Wednesday, 4 August 2010

Rifle Pits

Simpson, William (artist)

Rifle pits appear in a lot of accounts of the Crimea on both sides. I suppose they are the beginnings of trench warfare. This image shows one very well indeed.
This description of the above image
is in this book by George Brackenbury and William Simpson



This is one of the pits which was taken on the night of the 19th April, when Colonel Egerton was killed ; it is in the hollow between Gordon's Battery and the Redan, quite close to the Woronzoff Road. In the foreground of the drawing a group of men is seen busily engaged in filling sand-bags for the purpose of converting the pit into a trench, and connecting it with the rest of our works. In this service they are protected by a sharp fire from our rifles, directed through loop-holes menages in the parapet with sand-bags. The Russians are not ignorant of what is going on, and several round-shot lying on the ground, one of which has knocked over a gabion, and a shell bursting close to the right extremity of the work, prove how anxious they are to impede the operation. The capture of this rifle-pit is thus described by Mr. Russell:—

" Last night a very gallant and brilliant little feat of arms, attended, I regret to say, by severe loss, was performed by the 77th Regiment in front of our right attack. There is nothing more remarkable in the active operations of this siege than the importance of the part played by the sharpshooters placed in those rifle-pits, which have been dug by the enemy, and which were constructed with great skill and daring, and have been defended with vigour and resolution. The pits now constructed are complete little batteries for riflemen, and the fire from one well established, within 600 or 700 yards of a battery of ordnance, is sufficient to silence the guns, and keep the gunners from going near the embrasures. In front of the Kedan, opposite our right attack, the Russians established some capacious pits, from which they annoyed us considerably, particularly from the two nearest us on the left-hand side. Our advanced battery, when it opened, would have been greatly harassed by this fire, and it was resolved to take the two pits, to hold that which was found most tenable, and to destroy the other. That service was effected last night. About eight o'clock the party of the 77th under Lieutenant-Colonel Egerton, supported by a wing of the 33rd under Lieutenant-Colonel Mundy, moved down the traverses towards the rifle-pits. The night was dark and windy, but the Russian sentries perceived the approach of our men, and a brisk fire was at once opened on them by the enemy, to which the troops scarcely replied, for, firing a terrible volley, they rushed upon the enemy with the bayonet, and after a short but desperate struggle, drove them out of the two pits and up the slope behind them. Once in the pits, the Engineers, Officers, and Sappers and Miners, set to work to strengthen the defences, and threw up a gabionade in front, and with great coolness and courage proceeded to connect the trench of the nearest of the rifle-pits with our advanced sap." The enemy kept up a heavy fire of round, grape-shot, and shell upon them, and about two o'clock in the morning made a desperate but ineffectual attempt to regain the pits.

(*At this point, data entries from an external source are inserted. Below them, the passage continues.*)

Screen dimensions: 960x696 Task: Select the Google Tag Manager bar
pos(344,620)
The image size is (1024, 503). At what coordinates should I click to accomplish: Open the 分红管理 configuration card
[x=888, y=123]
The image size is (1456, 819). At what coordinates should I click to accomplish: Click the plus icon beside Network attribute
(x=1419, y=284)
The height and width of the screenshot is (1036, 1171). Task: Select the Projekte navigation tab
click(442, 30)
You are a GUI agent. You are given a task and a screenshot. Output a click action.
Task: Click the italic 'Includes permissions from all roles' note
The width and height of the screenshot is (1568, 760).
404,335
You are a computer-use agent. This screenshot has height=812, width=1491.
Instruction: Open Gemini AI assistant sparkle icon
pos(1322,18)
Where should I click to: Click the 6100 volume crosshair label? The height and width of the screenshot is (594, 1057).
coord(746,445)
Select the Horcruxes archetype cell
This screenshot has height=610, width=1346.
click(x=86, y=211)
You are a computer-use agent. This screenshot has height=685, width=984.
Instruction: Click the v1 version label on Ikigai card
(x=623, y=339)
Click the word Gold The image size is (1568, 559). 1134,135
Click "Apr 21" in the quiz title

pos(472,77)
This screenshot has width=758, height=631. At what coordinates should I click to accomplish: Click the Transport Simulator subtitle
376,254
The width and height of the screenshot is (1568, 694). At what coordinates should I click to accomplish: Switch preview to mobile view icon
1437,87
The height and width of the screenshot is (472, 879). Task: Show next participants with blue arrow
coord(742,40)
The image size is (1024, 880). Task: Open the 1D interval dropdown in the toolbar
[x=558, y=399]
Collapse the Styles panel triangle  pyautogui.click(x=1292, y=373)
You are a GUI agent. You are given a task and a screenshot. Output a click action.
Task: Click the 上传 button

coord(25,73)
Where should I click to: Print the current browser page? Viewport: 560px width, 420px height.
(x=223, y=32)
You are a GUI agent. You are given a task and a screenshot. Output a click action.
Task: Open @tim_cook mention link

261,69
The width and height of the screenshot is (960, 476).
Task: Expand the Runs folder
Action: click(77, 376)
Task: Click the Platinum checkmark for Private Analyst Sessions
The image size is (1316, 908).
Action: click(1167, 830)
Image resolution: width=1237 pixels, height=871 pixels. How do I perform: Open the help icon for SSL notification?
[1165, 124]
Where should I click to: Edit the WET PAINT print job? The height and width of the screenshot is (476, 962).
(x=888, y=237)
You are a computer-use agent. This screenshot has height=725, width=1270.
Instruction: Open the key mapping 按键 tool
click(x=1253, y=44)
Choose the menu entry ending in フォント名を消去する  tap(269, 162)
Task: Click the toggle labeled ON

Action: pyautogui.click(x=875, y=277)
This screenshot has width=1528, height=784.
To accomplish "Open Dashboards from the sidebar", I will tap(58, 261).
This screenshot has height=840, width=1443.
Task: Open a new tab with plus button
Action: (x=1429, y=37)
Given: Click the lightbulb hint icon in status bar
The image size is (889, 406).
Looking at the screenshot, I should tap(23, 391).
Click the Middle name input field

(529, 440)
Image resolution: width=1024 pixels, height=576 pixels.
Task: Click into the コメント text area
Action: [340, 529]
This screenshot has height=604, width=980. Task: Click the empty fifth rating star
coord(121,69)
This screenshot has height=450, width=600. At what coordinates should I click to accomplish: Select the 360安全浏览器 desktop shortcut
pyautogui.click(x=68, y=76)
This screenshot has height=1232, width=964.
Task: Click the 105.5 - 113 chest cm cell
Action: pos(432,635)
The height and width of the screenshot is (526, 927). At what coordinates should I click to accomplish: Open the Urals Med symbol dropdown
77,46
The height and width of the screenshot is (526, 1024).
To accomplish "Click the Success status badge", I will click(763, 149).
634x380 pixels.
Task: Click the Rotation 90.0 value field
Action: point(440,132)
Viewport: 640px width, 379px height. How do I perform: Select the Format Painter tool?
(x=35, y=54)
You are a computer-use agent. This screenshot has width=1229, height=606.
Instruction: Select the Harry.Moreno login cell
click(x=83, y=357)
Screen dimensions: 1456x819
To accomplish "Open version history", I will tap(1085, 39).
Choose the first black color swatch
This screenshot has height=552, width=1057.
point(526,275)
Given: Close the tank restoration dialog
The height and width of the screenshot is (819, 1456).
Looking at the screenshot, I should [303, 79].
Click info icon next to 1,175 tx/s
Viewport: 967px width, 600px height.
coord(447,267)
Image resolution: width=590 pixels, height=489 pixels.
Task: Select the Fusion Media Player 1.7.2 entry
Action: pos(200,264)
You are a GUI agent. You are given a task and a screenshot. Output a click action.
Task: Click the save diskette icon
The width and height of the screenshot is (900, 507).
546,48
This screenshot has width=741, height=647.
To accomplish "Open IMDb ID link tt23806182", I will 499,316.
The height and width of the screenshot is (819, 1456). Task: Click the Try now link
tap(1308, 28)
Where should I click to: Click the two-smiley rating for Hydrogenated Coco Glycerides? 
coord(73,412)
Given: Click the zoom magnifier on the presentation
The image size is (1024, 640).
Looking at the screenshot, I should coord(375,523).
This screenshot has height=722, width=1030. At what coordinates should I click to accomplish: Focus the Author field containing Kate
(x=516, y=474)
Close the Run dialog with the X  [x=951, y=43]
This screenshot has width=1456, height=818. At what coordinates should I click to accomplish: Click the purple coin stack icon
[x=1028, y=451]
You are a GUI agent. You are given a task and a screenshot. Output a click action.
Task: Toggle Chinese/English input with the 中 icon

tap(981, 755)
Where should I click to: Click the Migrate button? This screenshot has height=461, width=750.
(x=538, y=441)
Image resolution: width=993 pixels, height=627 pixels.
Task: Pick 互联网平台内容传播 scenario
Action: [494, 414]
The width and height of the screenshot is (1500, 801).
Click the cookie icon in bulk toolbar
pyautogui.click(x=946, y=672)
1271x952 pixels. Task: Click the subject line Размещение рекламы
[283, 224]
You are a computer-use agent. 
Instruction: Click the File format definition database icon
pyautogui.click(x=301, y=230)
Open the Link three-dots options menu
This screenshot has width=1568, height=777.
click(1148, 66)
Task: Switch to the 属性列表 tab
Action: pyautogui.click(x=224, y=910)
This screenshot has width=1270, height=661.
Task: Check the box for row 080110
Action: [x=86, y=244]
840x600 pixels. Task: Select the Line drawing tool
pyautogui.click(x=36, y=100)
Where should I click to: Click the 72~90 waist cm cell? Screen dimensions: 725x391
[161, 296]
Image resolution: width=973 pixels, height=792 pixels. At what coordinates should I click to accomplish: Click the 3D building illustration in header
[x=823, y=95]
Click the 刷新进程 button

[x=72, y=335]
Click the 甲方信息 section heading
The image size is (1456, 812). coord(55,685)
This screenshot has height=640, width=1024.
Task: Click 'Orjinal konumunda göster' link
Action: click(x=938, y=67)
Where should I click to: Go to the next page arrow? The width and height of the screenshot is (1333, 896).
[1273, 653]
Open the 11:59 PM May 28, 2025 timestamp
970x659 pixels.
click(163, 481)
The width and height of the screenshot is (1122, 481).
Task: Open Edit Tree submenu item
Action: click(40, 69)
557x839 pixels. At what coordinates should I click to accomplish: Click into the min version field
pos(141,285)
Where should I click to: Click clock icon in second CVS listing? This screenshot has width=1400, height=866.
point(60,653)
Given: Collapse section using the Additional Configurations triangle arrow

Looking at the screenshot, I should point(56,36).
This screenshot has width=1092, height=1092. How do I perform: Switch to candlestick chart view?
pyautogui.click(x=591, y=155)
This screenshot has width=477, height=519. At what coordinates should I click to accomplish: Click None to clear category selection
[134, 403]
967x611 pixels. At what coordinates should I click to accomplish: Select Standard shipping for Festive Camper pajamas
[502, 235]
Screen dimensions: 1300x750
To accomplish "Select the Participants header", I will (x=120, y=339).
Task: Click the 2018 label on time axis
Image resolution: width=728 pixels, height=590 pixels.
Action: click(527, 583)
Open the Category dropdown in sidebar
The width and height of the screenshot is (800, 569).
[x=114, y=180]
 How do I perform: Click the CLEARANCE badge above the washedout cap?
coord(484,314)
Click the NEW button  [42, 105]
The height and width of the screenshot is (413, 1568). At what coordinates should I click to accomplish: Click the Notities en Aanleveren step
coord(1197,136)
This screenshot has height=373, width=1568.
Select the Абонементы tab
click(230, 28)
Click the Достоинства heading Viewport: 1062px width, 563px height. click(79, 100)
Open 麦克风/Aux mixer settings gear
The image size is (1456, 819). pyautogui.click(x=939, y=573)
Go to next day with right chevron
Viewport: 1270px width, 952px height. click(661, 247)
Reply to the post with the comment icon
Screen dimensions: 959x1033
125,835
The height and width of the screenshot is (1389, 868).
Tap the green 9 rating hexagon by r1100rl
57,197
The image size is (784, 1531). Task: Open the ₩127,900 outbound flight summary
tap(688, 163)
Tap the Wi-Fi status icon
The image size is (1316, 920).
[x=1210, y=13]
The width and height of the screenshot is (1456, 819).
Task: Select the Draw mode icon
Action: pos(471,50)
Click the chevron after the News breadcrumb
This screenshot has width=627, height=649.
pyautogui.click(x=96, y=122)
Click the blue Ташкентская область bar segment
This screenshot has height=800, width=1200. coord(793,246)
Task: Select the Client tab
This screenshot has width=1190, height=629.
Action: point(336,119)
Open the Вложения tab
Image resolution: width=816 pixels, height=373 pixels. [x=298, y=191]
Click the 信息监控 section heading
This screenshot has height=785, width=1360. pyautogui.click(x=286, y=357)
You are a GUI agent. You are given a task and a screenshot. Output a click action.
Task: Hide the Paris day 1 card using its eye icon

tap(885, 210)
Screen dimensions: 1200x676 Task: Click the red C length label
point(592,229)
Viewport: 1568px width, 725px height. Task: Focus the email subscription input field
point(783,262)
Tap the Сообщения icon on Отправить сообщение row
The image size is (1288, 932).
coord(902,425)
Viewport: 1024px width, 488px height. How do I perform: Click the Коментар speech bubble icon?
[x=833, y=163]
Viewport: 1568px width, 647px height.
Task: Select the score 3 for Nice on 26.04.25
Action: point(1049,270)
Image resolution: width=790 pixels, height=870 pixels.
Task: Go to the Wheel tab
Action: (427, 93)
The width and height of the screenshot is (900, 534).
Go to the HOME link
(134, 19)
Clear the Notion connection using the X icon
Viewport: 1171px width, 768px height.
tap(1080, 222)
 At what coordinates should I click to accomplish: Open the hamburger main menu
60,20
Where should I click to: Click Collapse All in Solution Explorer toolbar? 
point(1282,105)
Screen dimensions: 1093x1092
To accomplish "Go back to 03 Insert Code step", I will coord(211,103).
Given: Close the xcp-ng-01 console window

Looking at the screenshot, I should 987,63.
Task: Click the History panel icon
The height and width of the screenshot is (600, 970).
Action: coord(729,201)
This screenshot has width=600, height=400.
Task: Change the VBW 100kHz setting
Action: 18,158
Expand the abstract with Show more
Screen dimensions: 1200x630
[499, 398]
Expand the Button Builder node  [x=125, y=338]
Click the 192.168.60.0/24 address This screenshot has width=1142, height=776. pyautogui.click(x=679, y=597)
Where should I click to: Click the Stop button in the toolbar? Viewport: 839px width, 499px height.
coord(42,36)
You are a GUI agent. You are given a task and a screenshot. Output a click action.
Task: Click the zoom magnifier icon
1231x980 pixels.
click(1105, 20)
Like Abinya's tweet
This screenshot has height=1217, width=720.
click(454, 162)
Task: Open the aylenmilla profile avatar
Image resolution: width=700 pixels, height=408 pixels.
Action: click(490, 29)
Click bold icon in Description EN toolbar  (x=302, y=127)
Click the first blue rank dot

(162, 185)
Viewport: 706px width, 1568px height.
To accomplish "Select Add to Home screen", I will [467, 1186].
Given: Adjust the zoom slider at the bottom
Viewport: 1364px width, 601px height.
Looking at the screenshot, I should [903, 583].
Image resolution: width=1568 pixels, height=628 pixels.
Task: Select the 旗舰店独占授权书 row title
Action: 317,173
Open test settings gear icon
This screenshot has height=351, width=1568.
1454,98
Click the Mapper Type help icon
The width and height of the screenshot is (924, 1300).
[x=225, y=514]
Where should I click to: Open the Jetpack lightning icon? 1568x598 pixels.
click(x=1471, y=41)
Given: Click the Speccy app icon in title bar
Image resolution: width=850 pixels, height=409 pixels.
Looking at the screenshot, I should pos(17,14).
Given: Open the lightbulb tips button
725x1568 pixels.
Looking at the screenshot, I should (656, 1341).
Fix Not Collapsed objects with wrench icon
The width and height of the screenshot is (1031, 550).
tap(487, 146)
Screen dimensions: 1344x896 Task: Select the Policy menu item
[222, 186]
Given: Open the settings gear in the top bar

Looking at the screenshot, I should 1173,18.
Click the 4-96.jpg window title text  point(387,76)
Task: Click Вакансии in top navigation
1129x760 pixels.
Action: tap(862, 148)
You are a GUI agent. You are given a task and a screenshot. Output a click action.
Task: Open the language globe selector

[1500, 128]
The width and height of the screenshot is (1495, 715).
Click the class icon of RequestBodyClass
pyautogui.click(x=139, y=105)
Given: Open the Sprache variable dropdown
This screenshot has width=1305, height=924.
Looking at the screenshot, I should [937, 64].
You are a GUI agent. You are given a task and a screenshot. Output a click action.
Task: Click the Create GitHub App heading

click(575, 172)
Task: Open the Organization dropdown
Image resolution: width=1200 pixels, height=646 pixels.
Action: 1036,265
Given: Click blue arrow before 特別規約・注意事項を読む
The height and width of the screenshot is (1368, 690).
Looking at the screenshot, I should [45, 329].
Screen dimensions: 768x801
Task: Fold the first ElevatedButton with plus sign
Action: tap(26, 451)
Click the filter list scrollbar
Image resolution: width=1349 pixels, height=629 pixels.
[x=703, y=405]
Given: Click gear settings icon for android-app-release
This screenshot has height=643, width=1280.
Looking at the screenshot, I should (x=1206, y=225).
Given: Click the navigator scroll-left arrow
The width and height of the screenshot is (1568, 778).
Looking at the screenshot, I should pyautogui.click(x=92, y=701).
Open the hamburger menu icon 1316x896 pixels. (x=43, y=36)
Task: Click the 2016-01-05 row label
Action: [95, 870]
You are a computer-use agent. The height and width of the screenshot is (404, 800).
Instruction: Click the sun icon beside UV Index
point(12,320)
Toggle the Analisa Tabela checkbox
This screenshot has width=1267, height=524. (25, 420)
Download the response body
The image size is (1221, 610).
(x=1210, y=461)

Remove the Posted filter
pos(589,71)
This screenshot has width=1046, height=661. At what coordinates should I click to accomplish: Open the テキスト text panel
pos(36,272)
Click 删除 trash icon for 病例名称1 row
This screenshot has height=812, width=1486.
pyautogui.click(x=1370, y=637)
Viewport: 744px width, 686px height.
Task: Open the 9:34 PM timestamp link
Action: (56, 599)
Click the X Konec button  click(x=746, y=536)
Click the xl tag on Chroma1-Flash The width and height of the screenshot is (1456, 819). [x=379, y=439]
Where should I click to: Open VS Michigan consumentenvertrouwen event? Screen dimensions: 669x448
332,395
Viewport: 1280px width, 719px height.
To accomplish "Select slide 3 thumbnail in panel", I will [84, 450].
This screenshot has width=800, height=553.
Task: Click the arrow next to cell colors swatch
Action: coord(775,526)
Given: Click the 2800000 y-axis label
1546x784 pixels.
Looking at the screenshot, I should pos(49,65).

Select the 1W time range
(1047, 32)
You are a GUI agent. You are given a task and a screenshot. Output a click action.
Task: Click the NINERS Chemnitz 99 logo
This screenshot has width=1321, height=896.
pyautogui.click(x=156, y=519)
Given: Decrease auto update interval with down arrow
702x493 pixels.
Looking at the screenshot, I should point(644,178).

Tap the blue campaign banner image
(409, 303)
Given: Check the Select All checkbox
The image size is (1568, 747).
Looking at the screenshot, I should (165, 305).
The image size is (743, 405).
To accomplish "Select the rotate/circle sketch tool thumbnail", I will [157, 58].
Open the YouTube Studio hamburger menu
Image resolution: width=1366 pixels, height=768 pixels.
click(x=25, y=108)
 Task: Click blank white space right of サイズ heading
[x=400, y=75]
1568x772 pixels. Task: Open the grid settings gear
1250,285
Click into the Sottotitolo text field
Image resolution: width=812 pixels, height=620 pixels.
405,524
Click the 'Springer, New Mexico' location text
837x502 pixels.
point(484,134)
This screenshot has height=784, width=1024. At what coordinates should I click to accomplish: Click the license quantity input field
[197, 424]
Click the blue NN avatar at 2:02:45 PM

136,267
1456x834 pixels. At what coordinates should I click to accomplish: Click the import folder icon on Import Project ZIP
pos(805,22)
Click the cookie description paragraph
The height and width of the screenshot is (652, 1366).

" It was while setting an example of conspicuous bravery to his men that Colonel Egerton fell mortally wounded. The rifle-pit is now in our hands, and a smart fire is kept up from it. Its fire is most serviceable, not only against the embrasures of the Redan, but in reducing and disturbing the fire of the Russian rifle-pits on its flank."

The next morning the other rifle-pit, captured after a feeble resistance, was levelled and filled in with earth.